**INSTRUCTIONS TO FOLLOW**
An exact repetition of every entry, with no images, is the required answer.

(Stored dataset items)
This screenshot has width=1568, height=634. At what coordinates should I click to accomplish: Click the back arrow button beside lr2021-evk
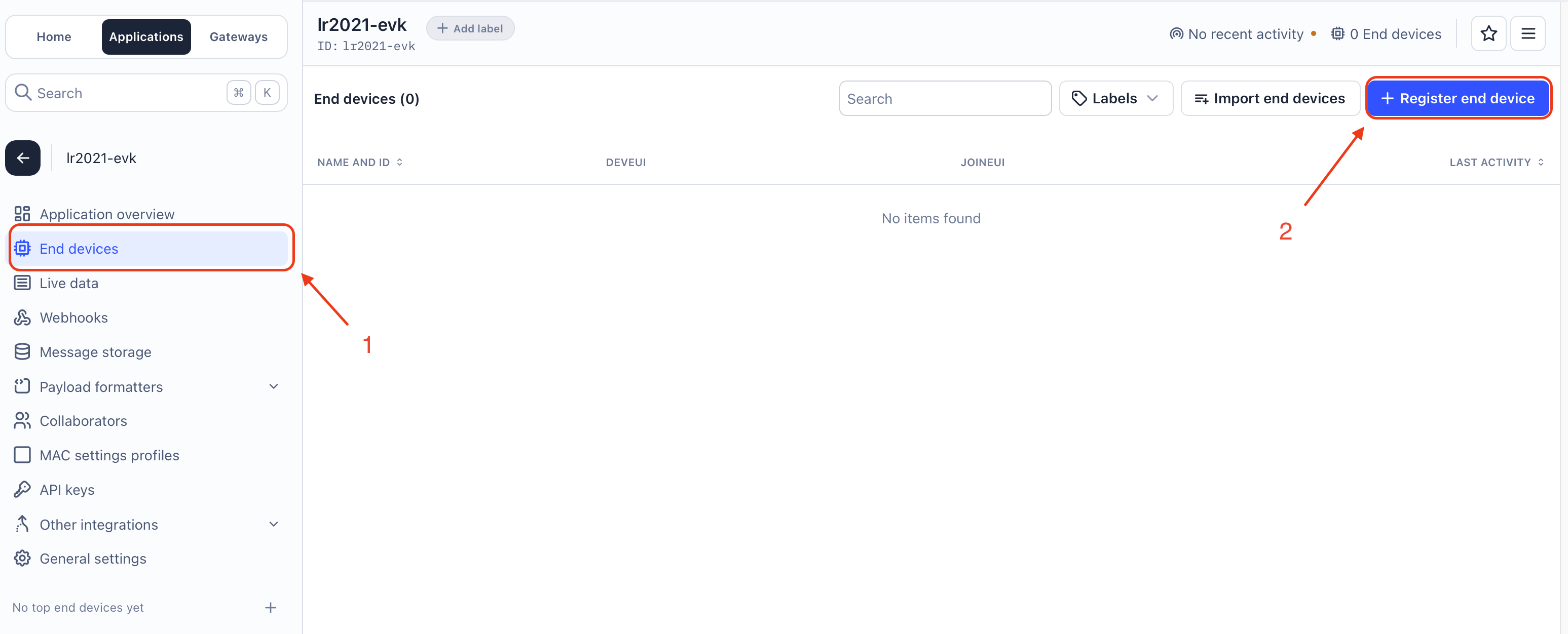(22, 158)
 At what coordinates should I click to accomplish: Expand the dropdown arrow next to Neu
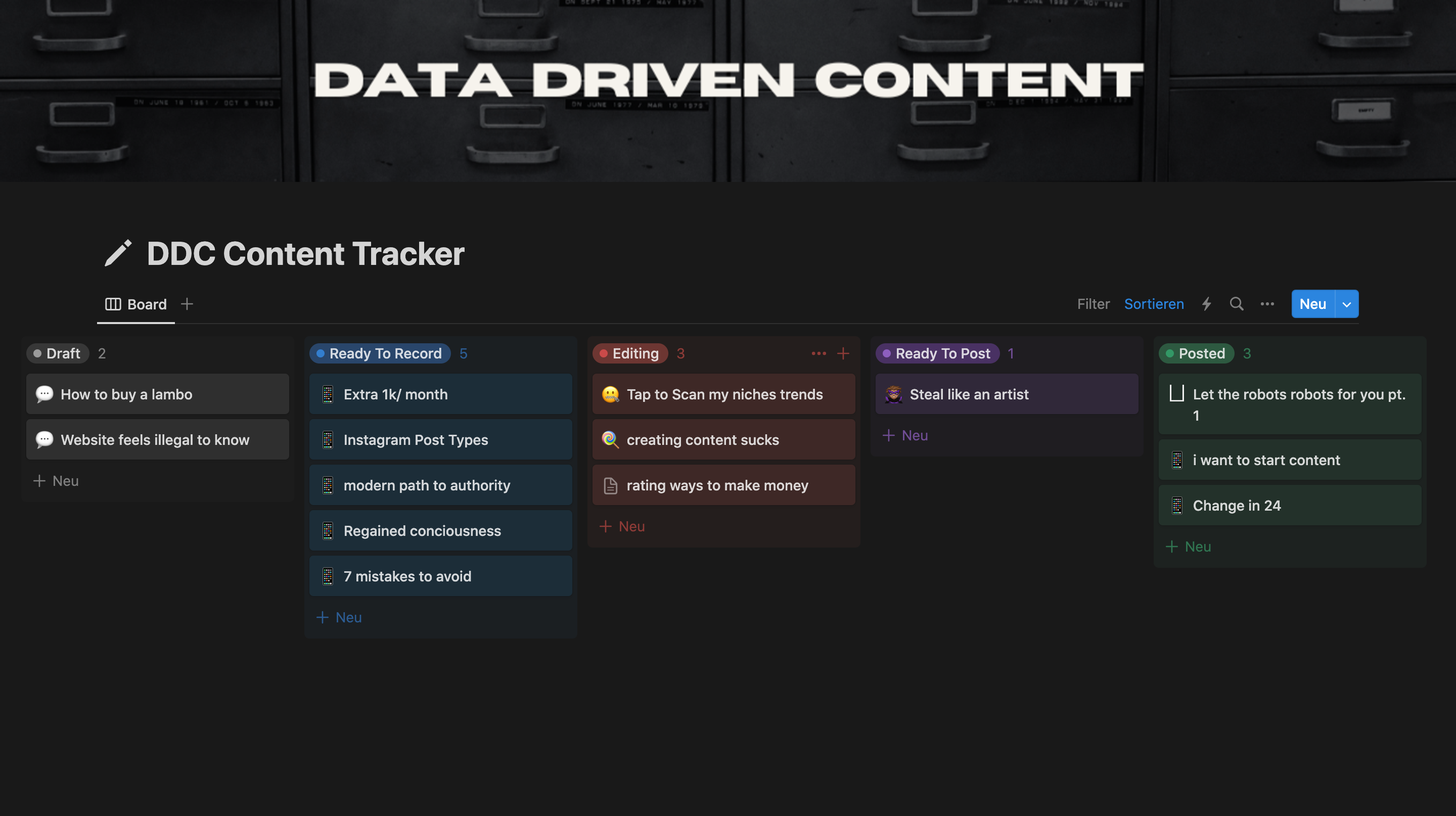pos(1347,304)
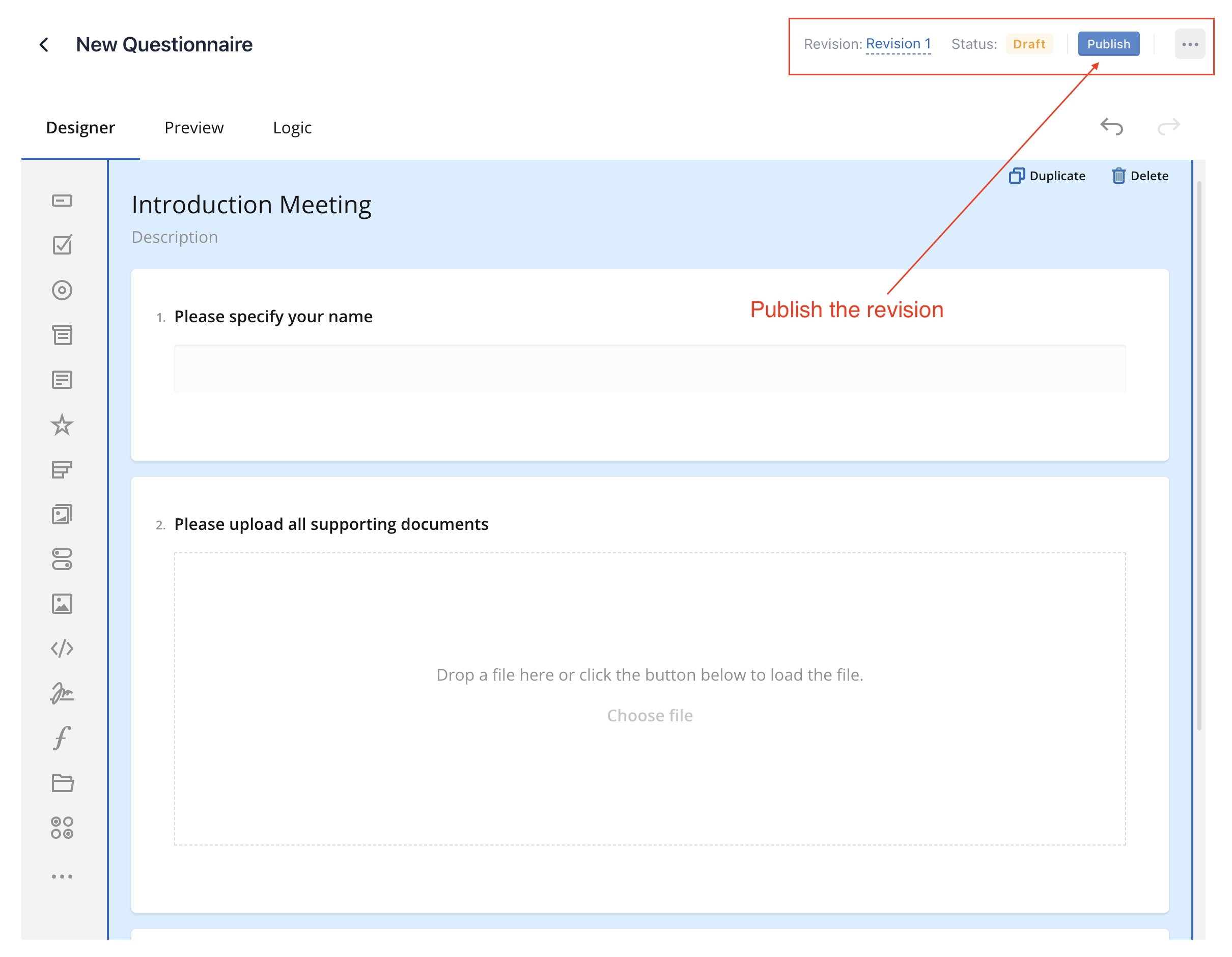Delete the Introduction Meeting page

click(x=1140, y=176)
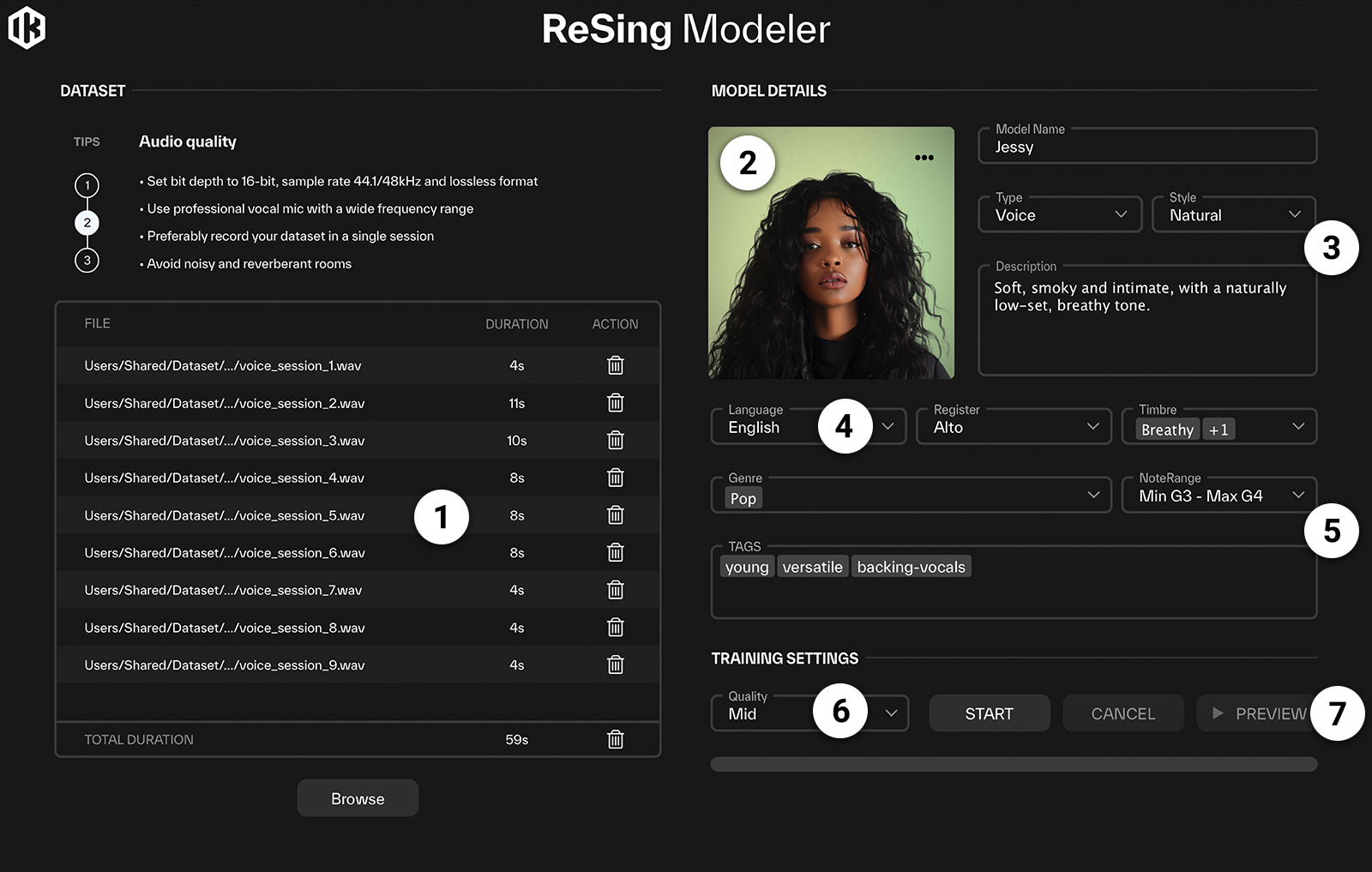1372x872 pixels.
Task: Click the play icon on the PREVIEW button
Action: tap(1217, 713)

**FINISHED EXERCISE**
This screenshot has width=1568, height=634. At what coordinates should I click to accomplish: Click the back arrow button beside lr2021-evk
(22, 158)
 At what coordinates should I click to accomplish: Expand the dropdown arrow next to Neu
pos(1347,304)
Delete the Introduction Meeting page

click(x=1140, y=176)
1372x872 pixels.
Task: Click the play icon on the PREVIEW button
Action: tap(1217, 713)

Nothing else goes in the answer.